False. The Democrats’ bill would increase tax credits for electric vehicles to $12,500 from $7,500 if the car is made in the United States with union labor and if its battery is also produced domestically. The credits cover sedans that cost up to $55,000 and zero-emission vans, SUVs and trucks that cost up to $80,000, so the Tesla Model 3, which starts in the mid-$40,000s, would qualify.
But the hypothetical almost-millionaire in Mr. McCarthy’s example would not qualify, as only individuals making $250,000 or less (and joint filers making $500,000 or less) can claim the credits under the bill.
What Mr. McCarthy Said
“More than one million people who lost their job after President Biden was sworn in because he shut down a pipeline. ”
False. Early in his presidency, Mr. Biden rescinded the construction permit for the Keystone XL oil pipeline, and the company behind the project terminated it altogether in June. Mr. McCarthy wildly exaggerated the pipeline’s effect on employment.
The company itself has estimated that the pipeline would employ about 11,000 Americans. The State Department, in a 2014 report, estimated that it would support about 42,000 temporary jobs during two years of construction and 35 permanent employees after the initial phase.
Biden’s Social Policy Bill at a Glance
Mr. McCarthy may have been referring to a 2020 analysis from the American Petroleum Institute, the oil and gas industry’s biggest trade group, that estimated that nearly one million jobs would be lost by 2022 if drilling were banned on federal lands — not from the cancellation of one pipeline.
Mr. Biden banned new oil and gas leases on federal lands but did not rescind existing leases. Moreover, in June, a federal judge blocked the administration’s suspension of new leases. The approval of leases has actually increased under Mr. Biden, as has employment in oil and gas extraction.
What Mr. McCarthy Said
“Biden terminated every successful immigration policy put into place by President Trump, triggering the largest wave of illegal immigration in of all history.”
This is exaggerated. Mr. Biden has indeed rescinded many of President Donald J. Trump’s immigration policies, but he also has kept a key policy intact.
While the Biden administration has rescinded the so-called Muslim ban, halted construction of Mr. Trump’s border wall and stopped conducting workplace immigration raids, it is continuing to use a public health rule that allows officials to turn away hundreds of thousands of migrants at the border.
Additionally, the Biden administration tried to end a Trump-era program that forced asylum seekers to wait in Mexico while their applications were being reviewed, but it was ordered to restart the program.
What Mr. McCarthy Said
“You’re providing money, $450,000, for people who came here illegally, and you’re taking it from American hardworking taxpayers.”
This is misleading. The bill itself does not provide hundreds of thousands of dollars for unauthorized immigrants. Rather, this was a reference to a proposal to provide monetary compensation for damage inflicted by a Trump-era immigration policy.
The American Civil Liberties Union and others have filed lawsuits on behalf of migrant families separated at the border by the Trump administration.
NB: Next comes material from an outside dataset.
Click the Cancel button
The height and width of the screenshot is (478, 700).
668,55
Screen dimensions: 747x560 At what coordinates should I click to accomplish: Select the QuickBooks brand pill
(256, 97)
About 5,500 children were separated from their parents. The Wall Street Journal reported that the lawsuits seek damages of varying ranges and average $3.4 million per family.
The Biden administration and lawyers for the families have been in negotiations to provide $450,000 for each family member affected, but The New York Times reported that only a minority of families would be eligible as many have not filed complaints against the government.
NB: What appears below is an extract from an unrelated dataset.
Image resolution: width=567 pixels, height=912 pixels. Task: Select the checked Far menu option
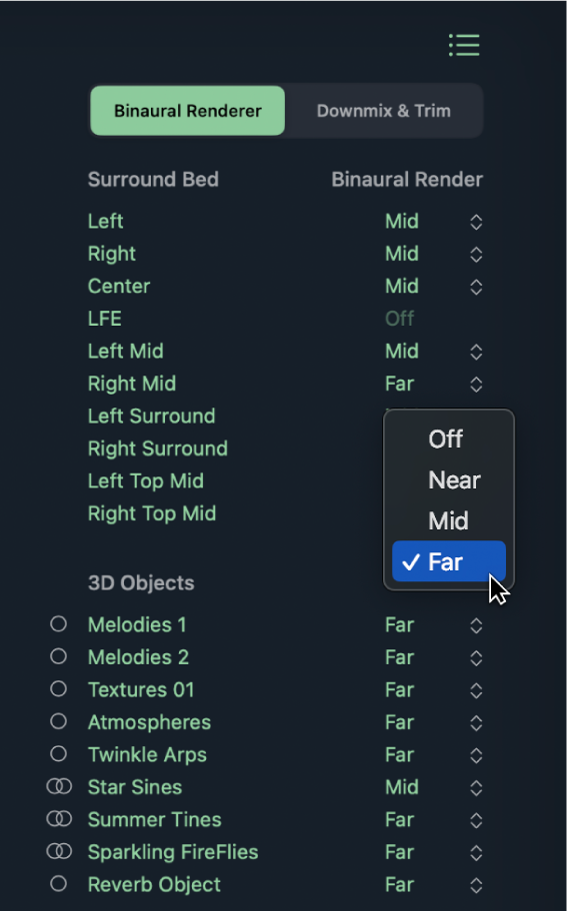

When asked about the figure this month, Mr. Biden said “that’s not going to happen.” A White House spokeswoman later clarified that the Justice Department had told plaintiffs that the $450,000 figure was “higher than anywhere that a settlement can land.”
What Mr. McCarthy Said
“Mr. Speaker, you might remember the Iron Dome. Your party actually defunded that.”
False. Despite some opposition from progressive Democrats to providing funding for Israel’s Iron Dome missile defense system, the House voted 420 to 9 in September to provide $1 billion in new funding. Democrats voted overwhelmingly for the funding.